_Directions_
Scan the material and copy every line in which "blue" appears.

_Dataset entries_

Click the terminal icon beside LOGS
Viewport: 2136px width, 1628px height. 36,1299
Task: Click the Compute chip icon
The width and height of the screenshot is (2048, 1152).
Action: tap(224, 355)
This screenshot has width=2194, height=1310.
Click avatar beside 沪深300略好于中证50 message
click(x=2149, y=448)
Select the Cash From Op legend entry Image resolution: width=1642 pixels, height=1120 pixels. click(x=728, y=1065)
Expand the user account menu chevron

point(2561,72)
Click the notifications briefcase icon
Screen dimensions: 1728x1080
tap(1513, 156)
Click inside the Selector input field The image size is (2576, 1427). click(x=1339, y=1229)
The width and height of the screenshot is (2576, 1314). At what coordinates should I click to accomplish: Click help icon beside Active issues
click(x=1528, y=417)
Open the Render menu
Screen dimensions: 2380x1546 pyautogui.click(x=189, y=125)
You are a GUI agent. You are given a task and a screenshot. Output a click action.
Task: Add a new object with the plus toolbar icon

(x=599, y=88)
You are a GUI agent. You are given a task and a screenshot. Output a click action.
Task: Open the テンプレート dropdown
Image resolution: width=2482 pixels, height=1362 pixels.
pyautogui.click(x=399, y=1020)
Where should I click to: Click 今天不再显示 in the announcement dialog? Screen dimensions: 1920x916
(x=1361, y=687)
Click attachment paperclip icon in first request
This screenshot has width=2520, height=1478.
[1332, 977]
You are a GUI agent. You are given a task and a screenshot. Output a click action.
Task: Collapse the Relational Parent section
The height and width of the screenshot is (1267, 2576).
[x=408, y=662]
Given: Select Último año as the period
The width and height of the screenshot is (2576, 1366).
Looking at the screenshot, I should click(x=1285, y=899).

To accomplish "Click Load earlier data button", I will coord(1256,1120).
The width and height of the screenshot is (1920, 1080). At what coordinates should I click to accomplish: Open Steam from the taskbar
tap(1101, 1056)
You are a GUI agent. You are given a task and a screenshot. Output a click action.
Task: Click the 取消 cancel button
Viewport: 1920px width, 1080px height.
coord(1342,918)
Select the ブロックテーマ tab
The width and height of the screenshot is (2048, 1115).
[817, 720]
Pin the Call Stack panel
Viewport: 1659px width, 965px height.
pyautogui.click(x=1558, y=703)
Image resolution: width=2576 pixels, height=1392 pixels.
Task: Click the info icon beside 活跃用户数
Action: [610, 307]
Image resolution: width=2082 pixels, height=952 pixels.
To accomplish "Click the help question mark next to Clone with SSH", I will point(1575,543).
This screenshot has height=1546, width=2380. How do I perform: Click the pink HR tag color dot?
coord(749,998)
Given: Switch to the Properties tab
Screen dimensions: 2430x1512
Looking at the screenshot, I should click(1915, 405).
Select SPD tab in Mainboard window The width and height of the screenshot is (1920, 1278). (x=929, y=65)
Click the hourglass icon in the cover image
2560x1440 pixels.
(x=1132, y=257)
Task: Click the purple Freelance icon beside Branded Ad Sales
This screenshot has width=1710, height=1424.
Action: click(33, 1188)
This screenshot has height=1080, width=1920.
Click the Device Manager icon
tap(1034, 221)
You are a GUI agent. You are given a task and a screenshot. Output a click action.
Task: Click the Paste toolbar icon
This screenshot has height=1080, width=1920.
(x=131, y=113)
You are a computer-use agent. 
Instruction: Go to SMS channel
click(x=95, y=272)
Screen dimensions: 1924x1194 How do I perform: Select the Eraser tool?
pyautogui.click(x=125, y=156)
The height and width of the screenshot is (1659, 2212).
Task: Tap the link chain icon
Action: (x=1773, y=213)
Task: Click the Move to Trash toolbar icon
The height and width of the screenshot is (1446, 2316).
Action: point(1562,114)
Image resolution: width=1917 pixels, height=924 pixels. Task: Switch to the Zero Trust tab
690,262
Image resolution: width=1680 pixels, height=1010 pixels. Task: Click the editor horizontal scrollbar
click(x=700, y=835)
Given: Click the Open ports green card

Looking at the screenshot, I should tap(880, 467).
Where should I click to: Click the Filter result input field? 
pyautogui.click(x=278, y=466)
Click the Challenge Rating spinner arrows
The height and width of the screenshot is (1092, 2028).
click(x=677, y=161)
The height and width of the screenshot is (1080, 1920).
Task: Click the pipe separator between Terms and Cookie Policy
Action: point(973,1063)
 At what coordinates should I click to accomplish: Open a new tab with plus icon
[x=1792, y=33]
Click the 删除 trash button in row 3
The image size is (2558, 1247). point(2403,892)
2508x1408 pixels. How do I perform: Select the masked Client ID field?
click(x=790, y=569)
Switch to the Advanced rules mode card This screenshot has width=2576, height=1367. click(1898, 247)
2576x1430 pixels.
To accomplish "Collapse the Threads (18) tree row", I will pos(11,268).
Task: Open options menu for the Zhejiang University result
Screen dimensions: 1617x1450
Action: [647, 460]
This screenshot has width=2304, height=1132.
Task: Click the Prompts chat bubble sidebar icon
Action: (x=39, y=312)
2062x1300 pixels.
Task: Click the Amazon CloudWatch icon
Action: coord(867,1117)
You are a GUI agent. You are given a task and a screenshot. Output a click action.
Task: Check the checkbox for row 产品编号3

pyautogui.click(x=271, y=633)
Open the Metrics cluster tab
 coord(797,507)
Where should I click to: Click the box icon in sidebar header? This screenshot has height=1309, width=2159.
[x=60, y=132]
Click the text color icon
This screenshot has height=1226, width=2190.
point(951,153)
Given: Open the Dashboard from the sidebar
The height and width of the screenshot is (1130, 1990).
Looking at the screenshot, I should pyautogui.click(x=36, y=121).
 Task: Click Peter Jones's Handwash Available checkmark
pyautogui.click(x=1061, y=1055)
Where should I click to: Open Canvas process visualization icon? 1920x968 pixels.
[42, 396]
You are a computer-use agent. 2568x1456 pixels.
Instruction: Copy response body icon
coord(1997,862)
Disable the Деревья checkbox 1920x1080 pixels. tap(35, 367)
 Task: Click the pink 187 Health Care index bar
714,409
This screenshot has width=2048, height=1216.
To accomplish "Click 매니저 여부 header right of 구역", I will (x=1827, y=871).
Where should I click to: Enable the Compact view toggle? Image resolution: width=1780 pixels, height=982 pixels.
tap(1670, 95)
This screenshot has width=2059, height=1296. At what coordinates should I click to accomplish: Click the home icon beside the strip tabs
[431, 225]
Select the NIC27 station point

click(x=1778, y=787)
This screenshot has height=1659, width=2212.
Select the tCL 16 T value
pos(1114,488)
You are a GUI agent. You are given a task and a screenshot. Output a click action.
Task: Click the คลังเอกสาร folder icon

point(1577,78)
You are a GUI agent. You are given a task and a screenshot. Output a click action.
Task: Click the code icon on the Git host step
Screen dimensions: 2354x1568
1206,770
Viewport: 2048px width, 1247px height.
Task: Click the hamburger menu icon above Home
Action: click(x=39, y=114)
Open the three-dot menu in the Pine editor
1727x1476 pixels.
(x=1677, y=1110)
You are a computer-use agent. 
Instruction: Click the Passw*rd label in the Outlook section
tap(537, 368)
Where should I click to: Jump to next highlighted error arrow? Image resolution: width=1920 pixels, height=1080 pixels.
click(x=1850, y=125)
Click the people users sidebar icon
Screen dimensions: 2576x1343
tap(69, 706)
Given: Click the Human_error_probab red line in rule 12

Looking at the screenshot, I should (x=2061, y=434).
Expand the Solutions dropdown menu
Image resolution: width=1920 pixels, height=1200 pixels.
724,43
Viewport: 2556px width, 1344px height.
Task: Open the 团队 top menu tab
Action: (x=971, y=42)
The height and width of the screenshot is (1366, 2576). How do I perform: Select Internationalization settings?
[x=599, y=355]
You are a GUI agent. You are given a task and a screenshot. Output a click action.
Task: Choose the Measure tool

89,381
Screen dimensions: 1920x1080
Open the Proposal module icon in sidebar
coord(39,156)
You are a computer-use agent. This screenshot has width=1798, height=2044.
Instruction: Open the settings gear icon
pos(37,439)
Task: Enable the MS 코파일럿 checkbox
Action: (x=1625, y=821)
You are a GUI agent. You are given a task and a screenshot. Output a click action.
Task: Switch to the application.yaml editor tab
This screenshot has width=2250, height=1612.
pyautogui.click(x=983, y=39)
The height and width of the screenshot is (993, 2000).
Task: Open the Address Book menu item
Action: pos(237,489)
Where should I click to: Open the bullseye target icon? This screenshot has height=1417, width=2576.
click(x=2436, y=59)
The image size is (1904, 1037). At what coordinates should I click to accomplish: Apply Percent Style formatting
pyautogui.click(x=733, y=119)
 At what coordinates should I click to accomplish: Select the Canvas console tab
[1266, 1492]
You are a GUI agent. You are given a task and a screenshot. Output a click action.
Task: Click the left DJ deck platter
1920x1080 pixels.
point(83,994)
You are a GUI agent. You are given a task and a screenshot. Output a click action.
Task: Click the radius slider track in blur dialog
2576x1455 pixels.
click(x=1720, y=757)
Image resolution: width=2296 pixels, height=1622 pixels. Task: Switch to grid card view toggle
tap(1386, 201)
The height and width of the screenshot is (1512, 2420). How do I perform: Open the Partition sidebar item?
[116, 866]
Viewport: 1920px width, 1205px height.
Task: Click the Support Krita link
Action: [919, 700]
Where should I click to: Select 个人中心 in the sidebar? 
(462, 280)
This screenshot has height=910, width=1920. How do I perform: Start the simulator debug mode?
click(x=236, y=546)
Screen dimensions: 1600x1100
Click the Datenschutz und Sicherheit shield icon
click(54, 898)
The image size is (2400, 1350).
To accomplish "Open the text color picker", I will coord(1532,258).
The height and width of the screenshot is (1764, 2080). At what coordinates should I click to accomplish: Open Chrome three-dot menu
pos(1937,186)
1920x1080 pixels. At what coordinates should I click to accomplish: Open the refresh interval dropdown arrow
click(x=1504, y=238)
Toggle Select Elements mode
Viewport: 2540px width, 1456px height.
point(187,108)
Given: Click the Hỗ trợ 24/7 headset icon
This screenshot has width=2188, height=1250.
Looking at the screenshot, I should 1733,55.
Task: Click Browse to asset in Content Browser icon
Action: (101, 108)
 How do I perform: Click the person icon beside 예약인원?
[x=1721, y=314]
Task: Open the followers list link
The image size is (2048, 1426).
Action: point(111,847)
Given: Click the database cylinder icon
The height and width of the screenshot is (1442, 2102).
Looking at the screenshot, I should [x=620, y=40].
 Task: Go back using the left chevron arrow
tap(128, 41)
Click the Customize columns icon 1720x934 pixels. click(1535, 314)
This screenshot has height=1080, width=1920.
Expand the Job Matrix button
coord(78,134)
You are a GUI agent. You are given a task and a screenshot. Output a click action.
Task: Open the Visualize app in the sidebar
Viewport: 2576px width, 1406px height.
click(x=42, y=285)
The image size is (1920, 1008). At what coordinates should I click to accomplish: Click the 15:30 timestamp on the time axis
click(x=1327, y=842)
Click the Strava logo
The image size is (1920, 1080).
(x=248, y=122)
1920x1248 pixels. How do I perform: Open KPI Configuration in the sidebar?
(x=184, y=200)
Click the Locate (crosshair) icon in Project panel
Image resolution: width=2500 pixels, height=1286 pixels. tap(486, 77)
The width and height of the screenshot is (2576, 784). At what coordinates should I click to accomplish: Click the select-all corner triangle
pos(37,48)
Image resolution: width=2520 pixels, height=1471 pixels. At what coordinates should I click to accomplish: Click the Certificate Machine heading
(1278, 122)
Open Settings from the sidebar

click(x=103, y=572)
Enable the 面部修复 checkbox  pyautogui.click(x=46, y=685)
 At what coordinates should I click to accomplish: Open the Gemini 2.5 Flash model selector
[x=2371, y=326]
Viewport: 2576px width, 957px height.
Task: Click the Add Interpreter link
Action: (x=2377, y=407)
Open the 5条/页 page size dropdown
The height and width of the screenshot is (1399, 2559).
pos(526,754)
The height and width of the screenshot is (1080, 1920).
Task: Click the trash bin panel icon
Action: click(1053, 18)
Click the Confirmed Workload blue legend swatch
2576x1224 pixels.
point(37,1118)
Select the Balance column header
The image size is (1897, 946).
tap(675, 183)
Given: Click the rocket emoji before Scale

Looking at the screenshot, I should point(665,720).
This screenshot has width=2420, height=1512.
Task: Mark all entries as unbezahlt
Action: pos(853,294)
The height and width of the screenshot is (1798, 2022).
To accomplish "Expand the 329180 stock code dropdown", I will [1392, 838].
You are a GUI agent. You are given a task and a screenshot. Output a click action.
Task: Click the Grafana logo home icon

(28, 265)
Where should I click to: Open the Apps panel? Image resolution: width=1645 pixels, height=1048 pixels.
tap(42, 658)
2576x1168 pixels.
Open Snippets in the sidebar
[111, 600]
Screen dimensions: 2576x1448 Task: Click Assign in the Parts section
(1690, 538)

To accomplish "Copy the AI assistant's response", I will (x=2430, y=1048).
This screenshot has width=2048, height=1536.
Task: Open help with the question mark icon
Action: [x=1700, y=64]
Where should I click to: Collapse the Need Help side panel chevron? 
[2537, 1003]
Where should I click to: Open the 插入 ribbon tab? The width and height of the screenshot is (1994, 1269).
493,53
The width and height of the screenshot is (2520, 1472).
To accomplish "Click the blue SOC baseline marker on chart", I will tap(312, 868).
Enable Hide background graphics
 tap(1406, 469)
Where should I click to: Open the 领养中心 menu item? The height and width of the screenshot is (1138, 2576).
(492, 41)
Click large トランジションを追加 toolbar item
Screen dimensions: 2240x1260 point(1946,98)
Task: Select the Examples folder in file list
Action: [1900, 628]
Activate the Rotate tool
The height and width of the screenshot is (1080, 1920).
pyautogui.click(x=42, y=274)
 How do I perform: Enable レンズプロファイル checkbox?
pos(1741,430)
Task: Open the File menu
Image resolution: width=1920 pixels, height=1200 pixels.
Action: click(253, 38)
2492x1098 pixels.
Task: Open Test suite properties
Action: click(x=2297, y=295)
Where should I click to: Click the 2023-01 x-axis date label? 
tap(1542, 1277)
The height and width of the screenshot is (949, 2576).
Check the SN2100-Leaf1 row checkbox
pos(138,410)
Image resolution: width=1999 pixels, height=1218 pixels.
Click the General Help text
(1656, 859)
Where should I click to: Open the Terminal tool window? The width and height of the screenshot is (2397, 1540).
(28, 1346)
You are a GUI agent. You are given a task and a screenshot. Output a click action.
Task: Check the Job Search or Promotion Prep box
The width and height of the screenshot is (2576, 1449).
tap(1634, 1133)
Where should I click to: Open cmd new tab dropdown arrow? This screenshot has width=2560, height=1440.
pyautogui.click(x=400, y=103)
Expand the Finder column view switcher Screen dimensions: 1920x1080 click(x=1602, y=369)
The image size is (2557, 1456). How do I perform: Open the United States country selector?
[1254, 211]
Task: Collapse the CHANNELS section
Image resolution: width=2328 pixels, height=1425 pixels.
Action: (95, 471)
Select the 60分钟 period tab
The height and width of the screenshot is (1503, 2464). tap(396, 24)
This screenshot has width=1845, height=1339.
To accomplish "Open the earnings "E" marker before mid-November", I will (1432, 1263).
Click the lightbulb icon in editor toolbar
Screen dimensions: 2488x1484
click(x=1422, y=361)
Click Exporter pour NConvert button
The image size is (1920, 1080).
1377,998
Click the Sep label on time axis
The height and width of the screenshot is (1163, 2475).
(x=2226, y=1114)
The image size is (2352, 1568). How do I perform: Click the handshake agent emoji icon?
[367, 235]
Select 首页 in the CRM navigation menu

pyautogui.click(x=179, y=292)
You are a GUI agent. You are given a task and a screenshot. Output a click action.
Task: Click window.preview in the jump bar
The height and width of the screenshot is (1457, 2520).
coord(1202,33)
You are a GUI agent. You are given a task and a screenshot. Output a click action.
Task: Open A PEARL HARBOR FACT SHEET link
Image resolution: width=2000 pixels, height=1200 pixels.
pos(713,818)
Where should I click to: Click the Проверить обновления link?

_Result for this task_
Click the Confirmed Workload blue legend swatch
To accomplish "Click the blue SOC baseline marker on chart", I will tap(312, 868).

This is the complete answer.